Pour commencer, l’indice de diffusion des prévisions de dépenses en capital fixe (Future Capital Spending Diffusion Index) établi par la Banque de la Réserve fédérale de Philadelphie laisse voir un renforcement continu de l’investissement manufacturier. Si le niveau des indices est légèrement retombé depuis le début de 2018, il demeure à des hauteurs qu’on n’avait pas connues durant plus de trente ans. Depuis les années 1970, cet indice est en outre fortement corrélé aux investissements d’outillage et d’équipement – dont il est l’un des principaux indicateurs –, eux-mêmes fortement liés aux importations américaines et à la balance commerciale. Ainsi l’optimisme du secteur manufacturier contribuera-t-il probablement au creusement du déficit commercial à mesure qu’augmenteront les importations pour satisfaire les besoins d’investissement.

Un renforcement du dollar aura le même effet.

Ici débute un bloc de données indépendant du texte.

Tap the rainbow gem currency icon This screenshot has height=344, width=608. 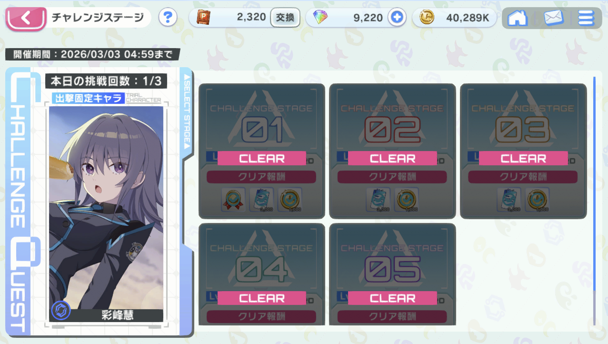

La monnaie américaine est revenue à son niveau – si l’on pondère celui-ci en fonction des échanges – de la fin des années 1990 et du début des années 2000, quand la croissance des importations dépassait largement celle des exportations et lorsque le déficit commercial a doublé en valeur nominale, pour atteindre 400 milliards de dollars. Et si l’on s’en tient au seul taux de change, une réduction du déficit commercial est difficilement envisageable, puisque la hausse actuelle des taux d’intérêt et l’accélération de la croissance économique renforcent le dollar.

Le risque est aujourd’hui de voir une 
administration Trump frustrée doubler la mise. 

Dernier facteur à considérer : la position budgétaire extraordinairement expansionniste des États-Unis, dont la contribution à la croissance économique potentielle évoquée plus haut et à l’optimisme des milieux d’affaires n’est pas négligeable. Étant donné le soutien explicite du gouvernement à une politique de croissance forte et de redressement du secteur manufacturier, on ne saurait s’étonner d’un climat favorable à l’investissement.

Les États-Unis semblent s’être involontairement laissés entraîner dans une politique commerciale qui est un cul-de-sac. En suivant son programme d’impulsion fiscale et d’exaltation du secteur manufacturier, l’administration Trump encourage les dépenses d’investissement, ce qui a pour effet de creuser le déficit commercial. Par ailleurs, des taux d’intérêts en hausse couplés à une forte croissance tireront probablement plus haut le dollar, renforçant les vents contraires qui soufflent sur les exportations.

Dans une telle situation, plus les États-Unis tenteront de résoudre leur «problème» commercial, plus celui-ci prendra de l’ampleur. Le risque est aujourd’hui de voir une administration Trump, frustrée des conséquences de sa propre politique, doubler la mise. Alors qu’elle a déjà dépassé les bornes, elle peut très bien penser qu’au contraire, elle n’est pas allée assez loin.